Se i miliardi di dollari spesi negli ultimi anni dagli Stati Uniti e dagli Alleati per realizzare progetti di sviluppo in Afghanistan non hanno perlopiù sortito gli effetti sperati (sia in termini di risultati concreti che di sostegno da parte della popolazione locale), un barlume di speranza può arrivare da Jurm, nella provincia di Badakhshan. Dove è stata sperimentata una diversa strategia: quella di rinunciare all’intermediazione del governo centrale e degli imprenditori privati e di lasciare che le piccole comunità si autogestiscano sia dal punto di vista politico-decisionale che da quello economico-imprenditoriale.
L’esperimento, avviato nel 2003 su iniziativa di un ministro afghano e conosciuto come “National Solidarity Program”, è riuscito a produrre nell’area piccoli, ma importanti cambiamenti, offrendo un modello alternativo in un Paese dove la corruzione del personale amministrativo e l’insorgere dei talebani hanno bloccato lo sviluppo su larga scala del territorio, soprattutto dal punto di vista delle infrastrutture.
Il progetto si basa su un’idea molto semplice: quella di puntare sul coinvolgimento della popolazione locale, che ha scelto i propri rappresentanti eleggendo direttamente i consigli dei villaggi, a cui il governo di Kabul – aiutato dai donatori stranieri – ha affidato direttamente piccoli sussidi da non più di 100 mila dollari. Risorse preziose con cui costruire impianti idrici, strade e scuole.
Prima di allora, la valle di Jurm non aveva elettricità, né acqua potabile, vantava una delle mortalità per maternità più alte del pianeta (con una donna su dieci che non sopravviveva al parto) e si sostentava solo con la coltivazione di papaveri. Oggi, molte famiglie hanno un rubinetto in casa, nei campi cresce il grano e andare dal medico non è più considerato infamante per una donna.
Il merito è in gran parte della popolazione, che ha costruito personalmente le tubature (con l’aiuto di un ingegnere), spendendo un terzo di quanto un imprenditore con copertura politica aveva chiesto per lo stesso lavoro. L’esempio è emblematico: tagliando gli intermediari, sono stati abbattuti i costi e gli sprechi di denaro ed è aumentata l’efficienza dei cantieri.
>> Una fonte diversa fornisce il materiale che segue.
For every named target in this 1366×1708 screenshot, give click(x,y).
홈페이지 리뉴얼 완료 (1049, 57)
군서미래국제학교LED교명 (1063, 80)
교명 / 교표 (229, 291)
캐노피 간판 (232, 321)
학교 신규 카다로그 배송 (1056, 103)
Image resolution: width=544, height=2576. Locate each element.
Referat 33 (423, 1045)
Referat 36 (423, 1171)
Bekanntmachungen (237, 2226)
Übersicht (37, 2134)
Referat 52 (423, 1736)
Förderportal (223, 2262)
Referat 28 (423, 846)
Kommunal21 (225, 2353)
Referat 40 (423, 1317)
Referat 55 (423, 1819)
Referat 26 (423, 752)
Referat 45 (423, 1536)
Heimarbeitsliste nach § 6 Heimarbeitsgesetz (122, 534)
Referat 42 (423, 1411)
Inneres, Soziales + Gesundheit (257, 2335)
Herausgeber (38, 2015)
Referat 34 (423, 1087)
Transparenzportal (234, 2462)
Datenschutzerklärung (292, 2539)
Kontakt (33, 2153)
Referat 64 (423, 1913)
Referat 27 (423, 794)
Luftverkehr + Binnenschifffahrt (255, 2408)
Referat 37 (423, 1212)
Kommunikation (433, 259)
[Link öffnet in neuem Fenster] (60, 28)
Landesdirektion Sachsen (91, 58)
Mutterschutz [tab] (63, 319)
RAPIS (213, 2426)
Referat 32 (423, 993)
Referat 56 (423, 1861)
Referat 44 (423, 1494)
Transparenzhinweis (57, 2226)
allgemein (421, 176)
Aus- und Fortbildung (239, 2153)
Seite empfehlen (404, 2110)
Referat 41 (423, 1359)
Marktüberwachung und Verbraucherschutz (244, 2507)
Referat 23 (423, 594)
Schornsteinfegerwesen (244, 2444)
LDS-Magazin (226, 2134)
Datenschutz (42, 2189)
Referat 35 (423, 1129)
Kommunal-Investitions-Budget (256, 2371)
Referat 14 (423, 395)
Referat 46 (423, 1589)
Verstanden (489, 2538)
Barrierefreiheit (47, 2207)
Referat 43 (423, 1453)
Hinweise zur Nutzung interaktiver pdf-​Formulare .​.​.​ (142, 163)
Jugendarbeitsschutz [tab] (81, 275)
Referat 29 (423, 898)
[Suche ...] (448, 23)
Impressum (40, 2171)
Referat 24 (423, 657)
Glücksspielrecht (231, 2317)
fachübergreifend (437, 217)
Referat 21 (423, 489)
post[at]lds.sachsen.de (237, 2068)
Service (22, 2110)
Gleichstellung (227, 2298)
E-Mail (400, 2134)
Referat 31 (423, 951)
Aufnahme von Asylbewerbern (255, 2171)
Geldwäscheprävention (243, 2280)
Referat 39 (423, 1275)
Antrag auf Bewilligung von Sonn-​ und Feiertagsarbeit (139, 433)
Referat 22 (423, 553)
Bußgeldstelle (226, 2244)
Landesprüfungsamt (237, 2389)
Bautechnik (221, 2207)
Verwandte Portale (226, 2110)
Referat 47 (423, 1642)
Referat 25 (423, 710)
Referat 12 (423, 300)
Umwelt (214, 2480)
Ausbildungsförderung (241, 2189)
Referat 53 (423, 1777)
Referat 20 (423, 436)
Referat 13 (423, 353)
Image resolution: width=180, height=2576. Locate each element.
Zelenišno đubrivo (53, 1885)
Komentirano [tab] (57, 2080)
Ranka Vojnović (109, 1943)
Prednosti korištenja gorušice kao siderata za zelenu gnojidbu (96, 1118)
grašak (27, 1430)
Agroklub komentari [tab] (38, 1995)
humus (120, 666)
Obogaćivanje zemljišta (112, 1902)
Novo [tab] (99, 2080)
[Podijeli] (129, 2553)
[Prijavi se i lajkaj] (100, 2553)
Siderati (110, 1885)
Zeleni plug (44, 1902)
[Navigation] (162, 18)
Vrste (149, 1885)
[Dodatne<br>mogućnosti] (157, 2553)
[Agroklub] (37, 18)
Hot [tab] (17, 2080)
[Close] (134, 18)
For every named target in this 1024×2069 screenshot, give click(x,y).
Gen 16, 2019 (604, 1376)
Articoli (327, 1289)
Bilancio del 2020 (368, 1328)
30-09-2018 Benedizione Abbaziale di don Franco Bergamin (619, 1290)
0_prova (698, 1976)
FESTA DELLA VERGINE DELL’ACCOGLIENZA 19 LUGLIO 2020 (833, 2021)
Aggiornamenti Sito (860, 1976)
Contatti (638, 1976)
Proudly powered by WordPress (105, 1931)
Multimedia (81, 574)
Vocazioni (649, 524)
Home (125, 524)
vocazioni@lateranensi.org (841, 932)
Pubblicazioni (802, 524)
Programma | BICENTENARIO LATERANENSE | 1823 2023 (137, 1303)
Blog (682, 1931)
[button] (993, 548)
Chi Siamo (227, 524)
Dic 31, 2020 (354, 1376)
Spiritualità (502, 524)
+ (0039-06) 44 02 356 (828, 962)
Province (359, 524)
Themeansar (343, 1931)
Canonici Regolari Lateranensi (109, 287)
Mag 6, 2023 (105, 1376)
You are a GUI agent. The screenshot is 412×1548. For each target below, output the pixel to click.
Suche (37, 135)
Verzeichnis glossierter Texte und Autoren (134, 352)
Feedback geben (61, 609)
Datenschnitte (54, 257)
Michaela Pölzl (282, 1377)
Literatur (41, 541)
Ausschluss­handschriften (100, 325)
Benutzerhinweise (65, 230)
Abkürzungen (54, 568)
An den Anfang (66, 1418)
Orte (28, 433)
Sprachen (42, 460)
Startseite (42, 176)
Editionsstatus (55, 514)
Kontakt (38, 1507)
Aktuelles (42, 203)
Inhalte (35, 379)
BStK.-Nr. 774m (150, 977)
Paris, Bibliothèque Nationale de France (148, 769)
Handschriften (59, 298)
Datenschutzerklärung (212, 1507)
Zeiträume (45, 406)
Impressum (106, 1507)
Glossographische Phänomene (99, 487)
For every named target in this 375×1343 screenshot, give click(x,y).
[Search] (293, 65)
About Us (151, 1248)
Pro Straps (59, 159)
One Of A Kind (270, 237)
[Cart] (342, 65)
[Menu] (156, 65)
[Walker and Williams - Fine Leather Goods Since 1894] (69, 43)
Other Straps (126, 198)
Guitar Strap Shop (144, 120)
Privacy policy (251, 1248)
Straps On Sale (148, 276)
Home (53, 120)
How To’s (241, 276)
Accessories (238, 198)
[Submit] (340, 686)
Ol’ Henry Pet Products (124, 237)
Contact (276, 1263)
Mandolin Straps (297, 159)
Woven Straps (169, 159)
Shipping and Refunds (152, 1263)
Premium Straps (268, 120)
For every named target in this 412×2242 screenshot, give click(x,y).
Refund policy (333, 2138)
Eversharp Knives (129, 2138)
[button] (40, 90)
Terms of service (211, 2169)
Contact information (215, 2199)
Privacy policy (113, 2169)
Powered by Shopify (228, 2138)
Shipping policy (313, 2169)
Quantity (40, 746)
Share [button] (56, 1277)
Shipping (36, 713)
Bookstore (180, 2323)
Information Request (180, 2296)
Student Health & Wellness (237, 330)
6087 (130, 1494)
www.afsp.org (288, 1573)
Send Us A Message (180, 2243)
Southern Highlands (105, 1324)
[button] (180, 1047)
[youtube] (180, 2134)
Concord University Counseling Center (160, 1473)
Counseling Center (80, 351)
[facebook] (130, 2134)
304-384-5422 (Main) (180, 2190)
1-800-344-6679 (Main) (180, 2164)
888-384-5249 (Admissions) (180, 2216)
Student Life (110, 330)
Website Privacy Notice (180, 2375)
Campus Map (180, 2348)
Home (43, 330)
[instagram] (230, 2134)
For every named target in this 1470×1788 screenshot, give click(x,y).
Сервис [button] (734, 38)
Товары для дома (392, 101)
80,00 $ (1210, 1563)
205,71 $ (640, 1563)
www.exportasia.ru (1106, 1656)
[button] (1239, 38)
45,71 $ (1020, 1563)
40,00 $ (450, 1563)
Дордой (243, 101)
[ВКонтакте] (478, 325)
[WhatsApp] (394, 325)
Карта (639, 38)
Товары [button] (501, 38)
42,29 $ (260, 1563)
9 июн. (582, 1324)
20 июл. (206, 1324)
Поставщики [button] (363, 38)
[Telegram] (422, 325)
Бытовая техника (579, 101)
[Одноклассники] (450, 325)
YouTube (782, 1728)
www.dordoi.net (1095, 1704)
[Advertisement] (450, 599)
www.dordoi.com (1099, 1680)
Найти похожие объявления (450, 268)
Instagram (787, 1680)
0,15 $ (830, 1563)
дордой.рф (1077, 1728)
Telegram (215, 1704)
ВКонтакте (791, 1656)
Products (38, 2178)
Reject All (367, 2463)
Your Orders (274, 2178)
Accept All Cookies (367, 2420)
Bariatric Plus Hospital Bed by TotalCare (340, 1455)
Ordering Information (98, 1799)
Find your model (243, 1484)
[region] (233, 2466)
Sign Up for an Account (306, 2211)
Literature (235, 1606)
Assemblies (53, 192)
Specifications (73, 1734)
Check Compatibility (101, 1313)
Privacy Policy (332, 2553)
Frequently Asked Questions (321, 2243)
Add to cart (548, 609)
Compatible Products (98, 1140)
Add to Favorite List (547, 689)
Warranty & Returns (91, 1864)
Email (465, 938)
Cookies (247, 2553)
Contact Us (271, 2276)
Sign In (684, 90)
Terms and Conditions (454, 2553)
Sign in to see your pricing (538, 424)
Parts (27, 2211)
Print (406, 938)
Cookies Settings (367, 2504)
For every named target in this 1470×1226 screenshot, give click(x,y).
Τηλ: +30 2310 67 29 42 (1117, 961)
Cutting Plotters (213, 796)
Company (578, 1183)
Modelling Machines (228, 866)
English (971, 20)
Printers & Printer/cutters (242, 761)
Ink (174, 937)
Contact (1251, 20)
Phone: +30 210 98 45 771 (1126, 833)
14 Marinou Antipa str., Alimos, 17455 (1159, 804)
Passo dopo passo, nell’area è stata costruita anche una scuola femminile.
Inizialmente gli abitanti erano del tutto contrari a una tale apertura, ma una lunga opera di convincimento (al contrario di quanto sarebbe successo nel caso di un’imposizione forzata dall’alto) ha, alla fine, dato i suoi frutti. Finché tutta la comunità non è stata d’accordo, nulla è stato fatto, perché – come sottolinea Sabrina Tavernise nel suo articolo sul New York Times – «se le persone non sono pronte, la scuola o la clinica, anche se costruita, non verrà comunque mai usata. Se un progetto non ha il supporto di tutta la comunità è destinato a fallire».
Cinque anni dopo, nella provincia di Badakhshan, la scolarizzazione delle ragazze ha visto un incremento del 65 per cento rispetto ai dati del 2004. E il numero delle ostetriche è quadruplicato. Anche la salute pubblica è notevolmente migliorata, ora che 3.270 famiglie hanno avuto accesso all’acqua potabile. E i rarissimi casi di corruzione, sono stati scoperti e puniti dai consigli, perché andavano contro l’interesse della comunità.
Parallelamente, cominciano a diffondersi nella provincia tv e linee telefoniche, che contribuiscono ad accelerare un processo di modernizzazione rimandato per troppo tempo. Mentre il relativo benessere raggiunto, disincentiva la gente a combattere e la rende meno sensibile al richiamo dei Talebani.
Visto il successo, la strategia è stata adottata in migliaia di altri villaggi in tutto il Paese. E comincia ad essere studiata come uno dei possibili strumenti per la pacificazione di un’area ormai stremata da anni di conflitti.